If you need to load libraries and custom scripts… Then don’t use amp… Simply optimise and streamline your responsive site.
I do think scripts could have their usefulness in AMP. Things like Twitter, Facebook and Google Analytics already have a “solution” which is AMP compatible.
What I’m trying to say is that there might be a way in between which brings about the best of both worlds. I don’t have a solution for it of course…
I know what you mean…
It would really require the developer to exercise some restraint.
But from my point of view, ie as a digital director of a client cantered agency, I can see what’ll happen…
The client will want X, Y and Z to be on their AMP page and the developers will have to relent and start loading jQuery, etc etc
Pretty soon we’ll have undone what AMP was meant to do… And I’ll have wasted a lot of hours in developer time for no real Benifit.
As it is… AMP is new and most clients don’t know what it does and why it’s important. So as it is I can say at the technical meeting “guys… We can offer AMP on your site. But here are the limitations.”
And in a way that is actually a good thing…. Because it prevents clients running wild.
At the moment we put a lot of time and effort into optimising our mobile experience anyway… AMP simply allows us to take that further.
Totally agree with you on that point.
And given that AMP is aimed mostly at articles/news focused sites, for sure the scripts are not a critical part of it.
Yes , when you go to a client and say, listen you want the fastest experience? These are the limitations, can you live with them or not?
I’m glad we agree on the last part too of AMP pushing the envelope and helps in fully optiming the mobile experience.

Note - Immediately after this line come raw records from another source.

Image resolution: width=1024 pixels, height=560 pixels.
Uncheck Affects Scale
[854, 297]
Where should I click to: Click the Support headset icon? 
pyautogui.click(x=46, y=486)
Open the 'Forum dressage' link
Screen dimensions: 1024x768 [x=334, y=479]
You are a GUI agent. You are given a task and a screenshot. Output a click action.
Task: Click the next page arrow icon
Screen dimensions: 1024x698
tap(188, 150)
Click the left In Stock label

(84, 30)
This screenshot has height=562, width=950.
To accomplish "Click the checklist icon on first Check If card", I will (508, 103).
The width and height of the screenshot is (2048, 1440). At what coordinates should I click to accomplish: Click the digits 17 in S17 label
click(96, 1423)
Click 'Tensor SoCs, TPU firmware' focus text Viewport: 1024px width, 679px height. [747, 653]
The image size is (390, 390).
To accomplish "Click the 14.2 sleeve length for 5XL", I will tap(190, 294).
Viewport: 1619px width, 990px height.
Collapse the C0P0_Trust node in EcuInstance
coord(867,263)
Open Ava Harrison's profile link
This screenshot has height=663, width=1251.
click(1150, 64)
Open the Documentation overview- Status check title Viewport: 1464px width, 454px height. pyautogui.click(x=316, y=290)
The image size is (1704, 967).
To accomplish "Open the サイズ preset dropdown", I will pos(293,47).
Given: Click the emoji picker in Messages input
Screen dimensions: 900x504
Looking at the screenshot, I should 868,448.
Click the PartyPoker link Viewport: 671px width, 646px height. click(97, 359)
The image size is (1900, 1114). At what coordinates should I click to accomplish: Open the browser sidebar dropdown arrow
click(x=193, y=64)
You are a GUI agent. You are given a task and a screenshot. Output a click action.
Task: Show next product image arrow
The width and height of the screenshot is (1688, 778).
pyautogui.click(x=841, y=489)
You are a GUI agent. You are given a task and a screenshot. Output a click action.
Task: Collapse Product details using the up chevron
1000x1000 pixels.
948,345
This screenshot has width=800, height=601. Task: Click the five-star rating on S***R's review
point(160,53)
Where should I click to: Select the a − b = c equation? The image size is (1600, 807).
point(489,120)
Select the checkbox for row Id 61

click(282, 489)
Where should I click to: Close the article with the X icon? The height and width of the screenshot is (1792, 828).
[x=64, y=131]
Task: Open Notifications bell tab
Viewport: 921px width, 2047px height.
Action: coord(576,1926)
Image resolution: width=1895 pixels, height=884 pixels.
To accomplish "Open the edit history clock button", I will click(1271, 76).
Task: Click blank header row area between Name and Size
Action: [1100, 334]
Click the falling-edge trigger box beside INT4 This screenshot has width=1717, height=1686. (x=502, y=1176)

I wrote an article a few weeks back asking a number of questions about Google AMP and doing some speed testing. Would love feedback! https://medium.com/@mattshull/questions-for-google-amp-a6c1963b13cd#.283qqccfa
Overall I’m very concerned about this direction of making sure the web is fast. I had a lot of questions that have been mentioned above but my biggest concern/question is the preloading of assets and how far that goes considering what I found with Buzzfeed page.
Great article David!
Hey Derek, thanks for your comments.
Quite a good dive into AMP and you raise quite a few good questions. As for the pre-loading question, I think AMP loads only the content which is currently visible (i.e. above the fold). So an image heavy site should not penalize the user because images will be loaded just in time, when the user scrolls to them. If it works that way, then that’s a very innovative AND efficient way to load images. This is also why you need to specify the dimensions of images, so that the article doesn’t bump around as the images are loading.